Hamed Arami is the recipient of Stanford Cancer Imaging Training (SCIT) post-doctoral fellowship award. He obtained his dual PhD from Departments of Materials Science and Engineering (MSE) and Nanotechnology and Molecular Engineering (NTME) at University of Washington in 2015. His research is focused on various aspects of biomaterials design and their in vitro and in vivo applications. He is currently exploring potential strategies to expedite translation of iron oxide nanoparticles to clinics for different diagnostic and therapeutic purposes. His main research interests are development of advanced biomaterials (nanoparticles, hydrogels and scaffolds) for biomedical imaging, targeted therapy, tissue engineering and regenerative medicine.

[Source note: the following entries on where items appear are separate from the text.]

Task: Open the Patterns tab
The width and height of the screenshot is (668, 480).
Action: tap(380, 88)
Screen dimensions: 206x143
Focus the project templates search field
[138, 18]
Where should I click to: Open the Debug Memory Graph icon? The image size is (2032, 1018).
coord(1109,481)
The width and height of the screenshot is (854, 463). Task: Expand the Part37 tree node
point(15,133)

Dr. Khandhar earned his PhD from the University of Washington in 2013. His research in the design and synthesis of superparamagnetic iron oxide nanoparticles for Magnetic Fluid Hyperthermia (MFH) and Magnetic Particle Imaging (MPI) was critical in the founding of Lodespin Labs – a life sciences venture committed to translational applications of iron oxide nanoparticles. Currently, as a co-founder of Lodespin Labs, Dr. Khandhar leads pharmacologic evaluation of magnetic nanoparticle tracers for enabling clinical applications in the emerging MPI imaging modality.

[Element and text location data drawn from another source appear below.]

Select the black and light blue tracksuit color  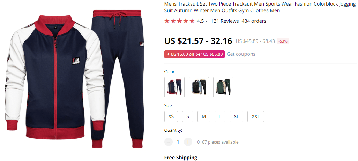(199, 87)
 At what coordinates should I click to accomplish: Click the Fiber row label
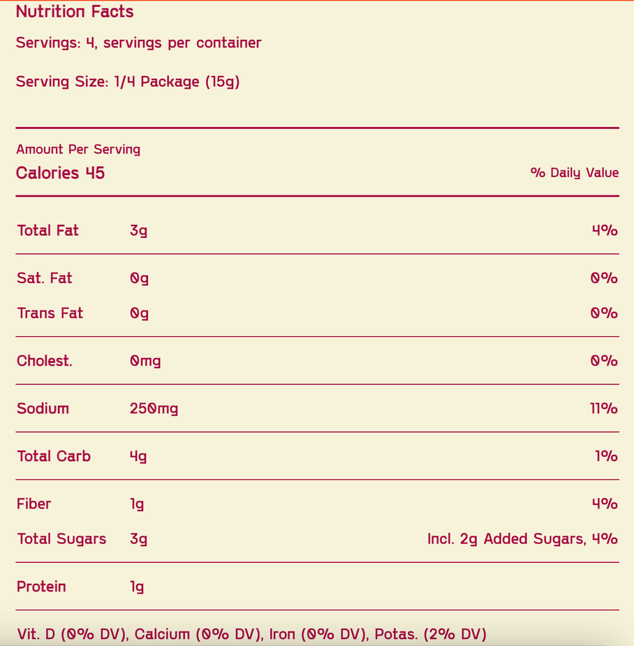point(34,504)
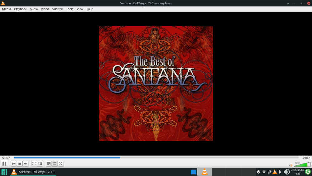312x176 pixels.
Task: Open the Bluetooth system tray icon
Action: (280, 172)

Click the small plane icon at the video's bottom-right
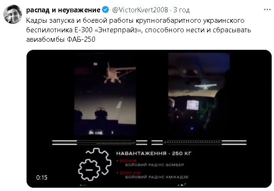point(182,185)
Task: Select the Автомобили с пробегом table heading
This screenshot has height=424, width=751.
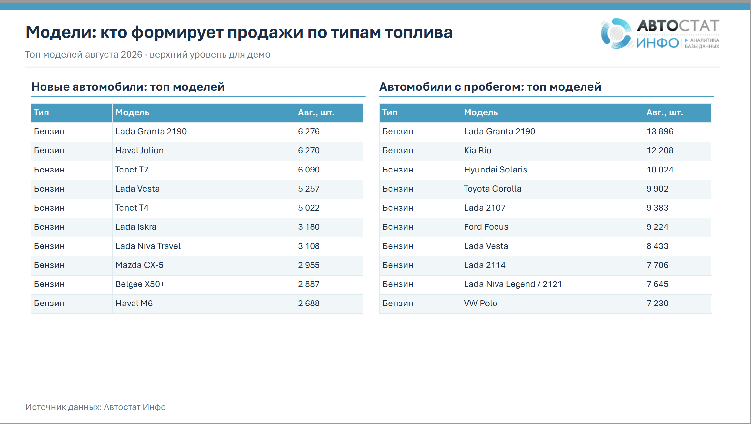Action: tap(490, 87)
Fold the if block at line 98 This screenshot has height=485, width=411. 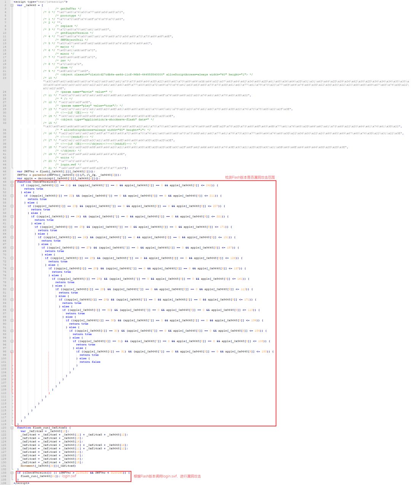(12, 352)
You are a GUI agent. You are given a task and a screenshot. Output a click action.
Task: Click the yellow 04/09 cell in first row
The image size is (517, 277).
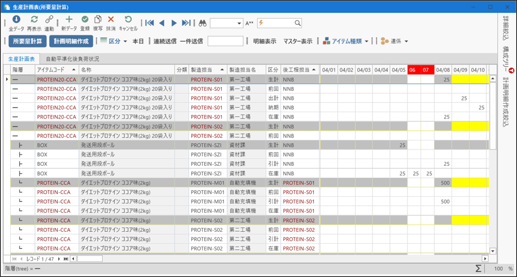click(461, 80)
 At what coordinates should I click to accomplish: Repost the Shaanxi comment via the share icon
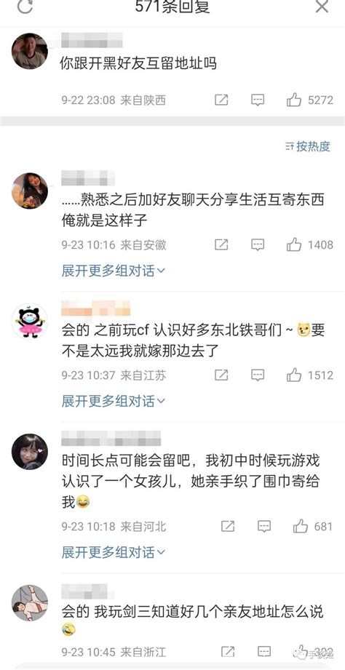[221, 100]
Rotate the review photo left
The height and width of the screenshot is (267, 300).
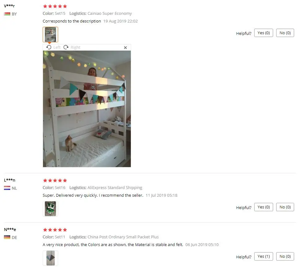coord(54,47)
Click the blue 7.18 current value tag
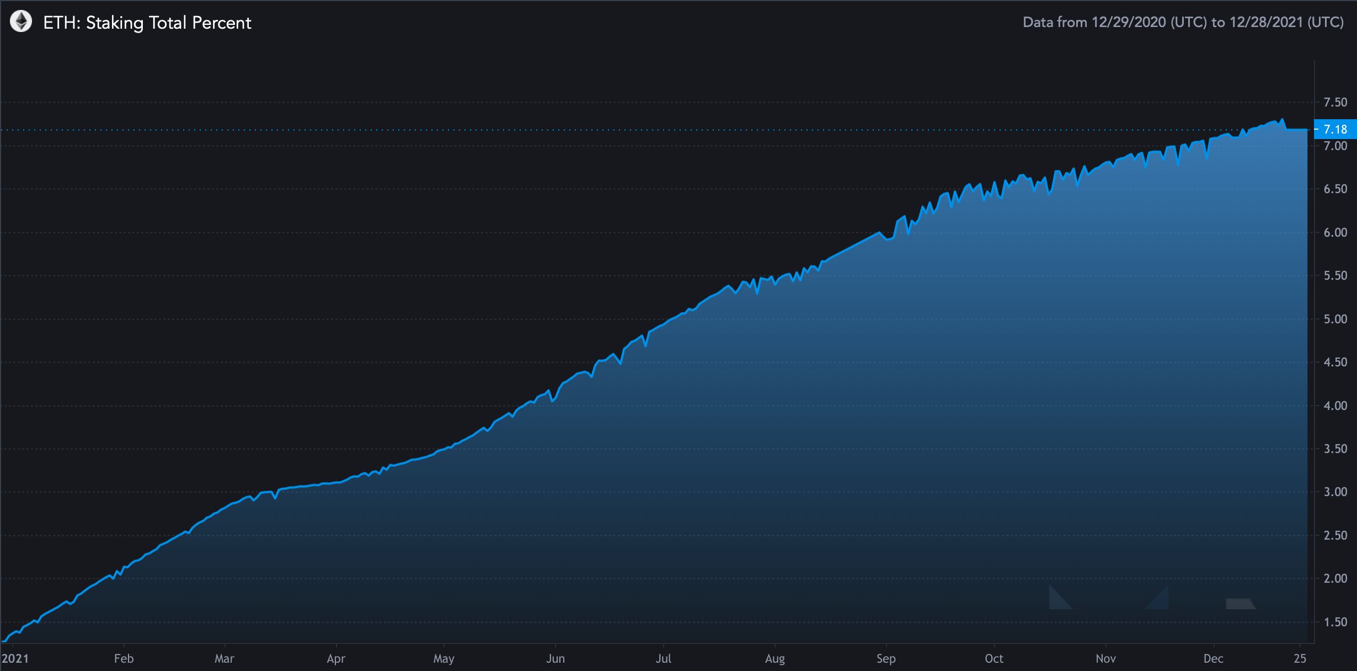Viewport: 1357px width, 671px height. point(1335,129)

Denny Liggitt, DVM, PhD is a Professor and Chairman of the Department of Comparative Medicine, School of Medicine, University of Washington (UW), Seattle. He is a board-certified comparative pathologist who also serves as an advisor to the UW Institute of Translational Health Sciences as well as several other entities. Professor Liggitt is an authority in the development and evaluation of animal models of human diseases and has published more than 180 scientific papers in this and related areas. Research interests are principally directed toward projects involving, in a broad sense, in-vivo interactions of the host with its defense and steady-state mechanisms and the role that selected cytokines and growth factors play in this interaction. He has particular expertise in the pre-clinical development, evaluation, and approval of biologic-based drugs. He has been involved in fostering several biotech companies and translating several discoveries through pre-clinical development.

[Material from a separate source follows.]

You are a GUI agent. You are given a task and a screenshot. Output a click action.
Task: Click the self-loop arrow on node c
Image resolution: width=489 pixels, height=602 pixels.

Kannan M. Krishnan obtained his Ph.D. (1984) from UC, Berkeley and is presently Professor of Materials Science at the University of Washington, Seattle. His research is broadly in Bioengineering at the intersection of Magnetism, Materials and Medicine focusing on diagnostics, imaging and therapy, with appropriate translational research and commercialization activities. His many recognitions include the IEEE Fink Prize (2012) and Distinguished Lecturer Award (2009), Guggenheim (2004) and Rockefeller (2008) Fellowships, the Burton Medal (MSA, 1992), and the College of Engineering Outstanding Educator Award (UW, 2004). He is an elected Member of the Washington State Academy of Science, and Fellow of the American Association for the Advancement of Science, the American Physical Society, the Institute of Physics (London), and the Institute of Electrical and Electronics Engineers (IEEE). In 2010, he founded a start-up company, LodeSpin Labs, involved in the development of tailored magnetic carriers for a range of biomedical applications.